▶

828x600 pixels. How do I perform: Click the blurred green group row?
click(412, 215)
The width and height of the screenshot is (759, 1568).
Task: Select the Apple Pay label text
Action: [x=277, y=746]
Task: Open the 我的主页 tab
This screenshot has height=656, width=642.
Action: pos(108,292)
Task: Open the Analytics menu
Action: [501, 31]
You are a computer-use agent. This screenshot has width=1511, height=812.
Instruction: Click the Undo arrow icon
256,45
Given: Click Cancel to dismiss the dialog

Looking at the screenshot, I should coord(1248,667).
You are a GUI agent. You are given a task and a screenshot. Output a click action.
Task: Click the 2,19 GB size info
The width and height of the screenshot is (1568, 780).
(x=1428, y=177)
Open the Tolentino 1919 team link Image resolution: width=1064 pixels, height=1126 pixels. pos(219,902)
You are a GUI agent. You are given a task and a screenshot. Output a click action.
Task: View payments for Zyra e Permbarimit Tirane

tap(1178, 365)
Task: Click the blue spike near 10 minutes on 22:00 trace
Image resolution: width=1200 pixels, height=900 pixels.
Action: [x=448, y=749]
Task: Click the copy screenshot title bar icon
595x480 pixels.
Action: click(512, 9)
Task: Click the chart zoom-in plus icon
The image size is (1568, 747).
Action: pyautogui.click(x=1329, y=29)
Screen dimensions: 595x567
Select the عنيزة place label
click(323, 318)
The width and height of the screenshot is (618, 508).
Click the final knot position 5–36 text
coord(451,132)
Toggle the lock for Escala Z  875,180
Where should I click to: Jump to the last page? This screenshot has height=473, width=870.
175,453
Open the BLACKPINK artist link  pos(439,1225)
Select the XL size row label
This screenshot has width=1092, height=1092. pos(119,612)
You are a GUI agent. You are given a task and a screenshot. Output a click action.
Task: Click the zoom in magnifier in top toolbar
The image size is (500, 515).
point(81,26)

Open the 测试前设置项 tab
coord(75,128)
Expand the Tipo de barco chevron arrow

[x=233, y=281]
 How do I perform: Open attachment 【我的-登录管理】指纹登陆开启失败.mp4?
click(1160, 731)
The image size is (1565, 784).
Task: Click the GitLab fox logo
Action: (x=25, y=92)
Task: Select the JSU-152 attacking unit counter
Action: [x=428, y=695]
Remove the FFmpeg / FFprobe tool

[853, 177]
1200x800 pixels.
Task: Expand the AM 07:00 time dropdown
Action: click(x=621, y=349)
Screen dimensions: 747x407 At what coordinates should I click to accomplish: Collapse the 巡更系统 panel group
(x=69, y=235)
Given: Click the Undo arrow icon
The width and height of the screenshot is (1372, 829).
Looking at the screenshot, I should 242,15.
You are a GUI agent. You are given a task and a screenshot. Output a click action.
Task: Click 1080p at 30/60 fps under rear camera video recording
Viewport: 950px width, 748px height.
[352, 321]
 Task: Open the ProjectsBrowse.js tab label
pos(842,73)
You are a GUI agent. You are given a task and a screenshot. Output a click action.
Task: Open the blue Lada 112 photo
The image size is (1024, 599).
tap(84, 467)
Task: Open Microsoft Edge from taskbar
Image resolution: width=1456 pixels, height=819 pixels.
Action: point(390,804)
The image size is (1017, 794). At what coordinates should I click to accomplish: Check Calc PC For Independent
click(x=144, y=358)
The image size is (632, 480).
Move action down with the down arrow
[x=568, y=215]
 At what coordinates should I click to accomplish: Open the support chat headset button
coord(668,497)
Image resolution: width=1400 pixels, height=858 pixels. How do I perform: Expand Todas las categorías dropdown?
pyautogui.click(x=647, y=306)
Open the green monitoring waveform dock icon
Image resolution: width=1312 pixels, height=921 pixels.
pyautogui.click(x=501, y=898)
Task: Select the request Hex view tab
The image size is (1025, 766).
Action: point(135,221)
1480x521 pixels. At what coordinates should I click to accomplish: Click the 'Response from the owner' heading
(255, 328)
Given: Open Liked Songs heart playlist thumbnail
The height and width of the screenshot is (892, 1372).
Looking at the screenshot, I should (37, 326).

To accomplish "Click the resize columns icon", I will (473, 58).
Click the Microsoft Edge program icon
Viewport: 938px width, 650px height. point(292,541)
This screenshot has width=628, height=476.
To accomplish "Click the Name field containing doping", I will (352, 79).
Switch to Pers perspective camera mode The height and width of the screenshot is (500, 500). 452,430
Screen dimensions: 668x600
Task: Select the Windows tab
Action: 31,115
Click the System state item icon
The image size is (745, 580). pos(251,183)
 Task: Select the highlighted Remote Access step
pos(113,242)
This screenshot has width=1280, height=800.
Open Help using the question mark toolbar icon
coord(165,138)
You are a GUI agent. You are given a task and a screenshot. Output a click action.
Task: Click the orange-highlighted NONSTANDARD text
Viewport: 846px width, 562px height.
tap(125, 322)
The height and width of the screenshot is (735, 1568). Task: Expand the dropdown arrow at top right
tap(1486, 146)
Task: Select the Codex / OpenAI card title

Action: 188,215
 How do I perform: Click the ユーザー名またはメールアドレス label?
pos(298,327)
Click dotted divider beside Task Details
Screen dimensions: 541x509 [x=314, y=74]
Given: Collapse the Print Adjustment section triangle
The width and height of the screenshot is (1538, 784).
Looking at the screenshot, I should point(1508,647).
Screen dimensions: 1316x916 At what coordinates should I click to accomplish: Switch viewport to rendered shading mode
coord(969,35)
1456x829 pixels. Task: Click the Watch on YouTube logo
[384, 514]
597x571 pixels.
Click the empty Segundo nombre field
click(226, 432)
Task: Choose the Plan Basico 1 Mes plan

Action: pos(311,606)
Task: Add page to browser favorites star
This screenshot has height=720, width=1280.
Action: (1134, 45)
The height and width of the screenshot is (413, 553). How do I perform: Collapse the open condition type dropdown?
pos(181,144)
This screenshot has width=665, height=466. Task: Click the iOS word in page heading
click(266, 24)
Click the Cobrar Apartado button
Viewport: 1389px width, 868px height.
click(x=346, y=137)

◀

From the listing above, pull out every line that contains the string "This" and copy those lines unchanged.

This screenshot has height=656, width=642.
You are a computer-use agent. This screenshot has width=1511, height=812.
Where should I click to: Jump to the last page? This screenshot has height=473, width=870.
This screenshot has width=1092, height=1092. pos(119,612)
This screenshot has width=628, height=476.
This screenshot has width=1280, height=800.
This screenshot has height=720, width=1280.
This screenshot has width=665, height=466. Task: Click the iOS word in page heading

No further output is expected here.